Her mom hesitated, then unwrapped the box, taking care to keep the packaging intact. When she was done, she propped it up on the bed, against the wall, beside the portraits of Grace.

It was a portrait of Leyna. Leyna’s hair was shorter—just above her shoulders, tucked behind her ears. She always tucked her hair behind her ears when she wore her hair that short. She had on a white collared shirt and wore a gold medallion necklace. She’d once owned that shirt, and she still owned that necklace.

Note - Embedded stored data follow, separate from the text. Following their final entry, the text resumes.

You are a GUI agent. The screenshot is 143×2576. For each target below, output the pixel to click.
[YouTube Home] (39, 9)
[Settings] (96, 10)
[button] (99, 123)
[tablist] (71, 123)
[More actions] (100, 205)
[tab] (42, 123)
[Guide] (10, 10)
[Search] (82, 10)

“I might’ve stopped by the restaurant a few times.” Her mom cleared her throat and looked away.

“I never saw you.”

“I never went in,” her mom said, as if this were the most obvious and natural thing in the world, stalking her daughter. And yet—Leyna felt a moment of unexpected warmth.

Meredith fidgeted. “Do you need a minute?” she asked, as if she needed one herself.

Leyna shook her head. “You’re right. We need to leave. I just have to do one thing first.”

Leyna snapped a photo of each of the remaining portraits with her phone, then moved on to the Polaroids still hanging on Grace’s wall. There were dozens of them, clipped onto twine. She considered taking them down and throwing them all in a shoebox, but it suddenly felt right leaving them there, and what most interested her wouldn’t fit in one anyway. There was no way to store that blank space where the fourth missing Polaroid had once been clipped.

She followed her mom to the bedroom door, stealing one last glance over her shoulder at the portraits. On the wall of Grace’s bedroom, at least, the sisters had been reunited.